Stated exercise: Reproduce the listing from its first line through the line containing "pyautogui.click(x=1661, y=737)", with both ends included. Leave the pictures out of your answer.

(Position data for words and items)
-*-*-
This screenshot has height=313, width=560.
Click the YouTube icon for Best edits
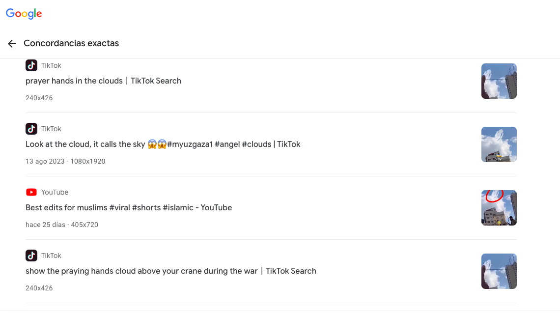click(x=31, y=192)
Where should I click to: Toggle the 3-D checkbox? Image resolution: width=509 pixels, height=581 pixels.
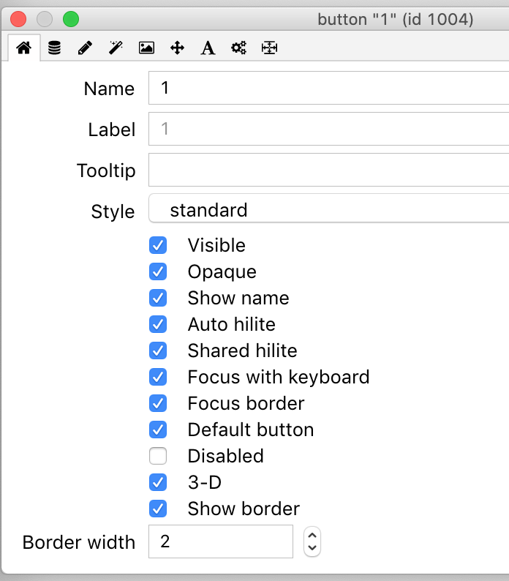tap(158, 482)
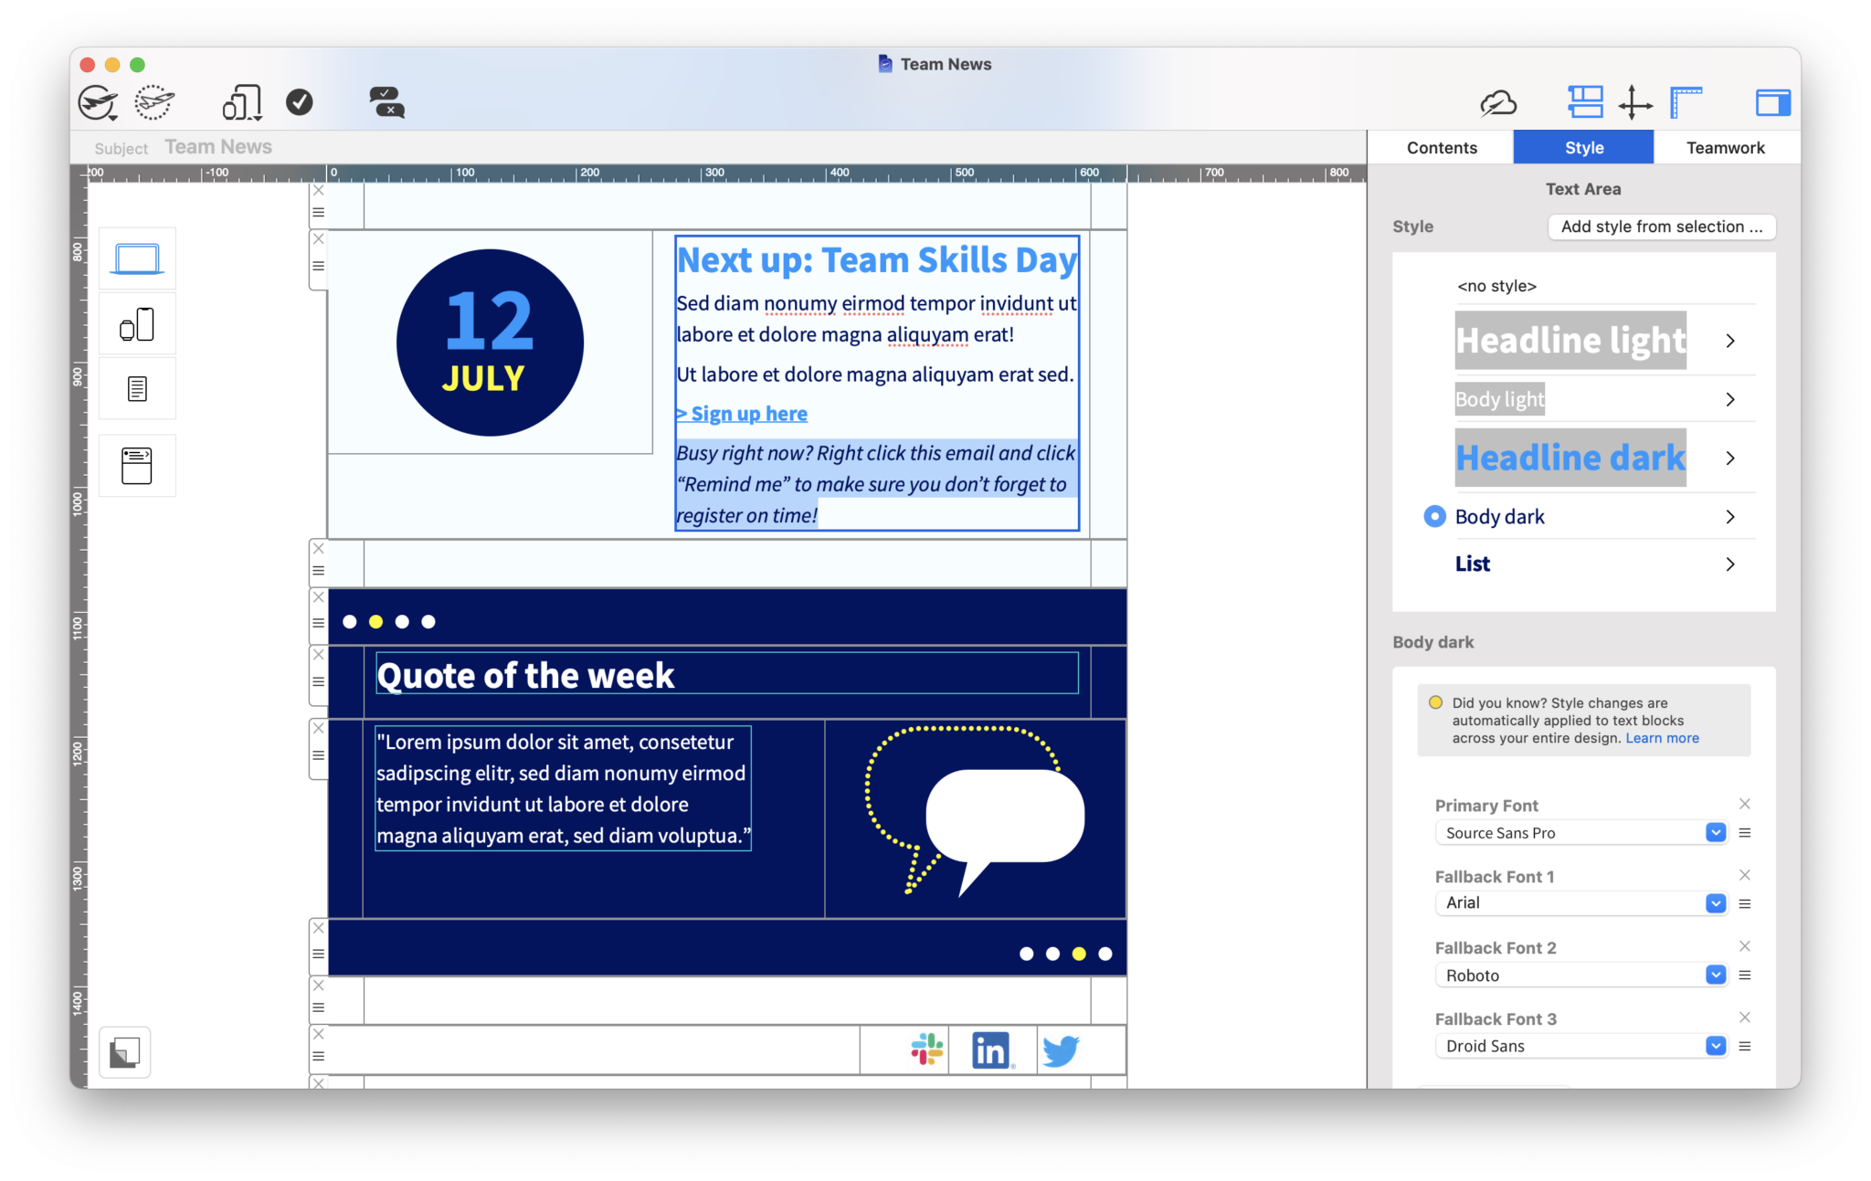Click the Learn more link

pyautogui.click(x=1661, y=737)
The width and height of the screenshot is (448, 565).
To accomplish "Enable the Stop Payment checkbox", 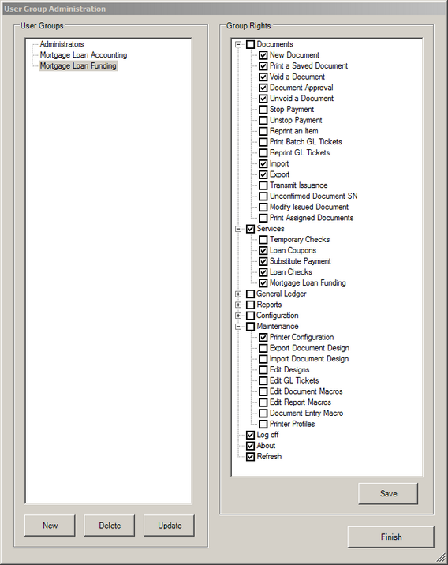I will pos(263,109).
-*-*-
Exercise result:
This screenshot has height=313, width=560.
Click the YouTube icon for Best edits
click(x=31, y=192)
Where should I click to: Toggle the 3-D checkbox? Image resolution: width=509 pixels, height=581 pixels.
tap(158, 482)
Click the Learn more link

pyautogui.click(x=1661, y=737)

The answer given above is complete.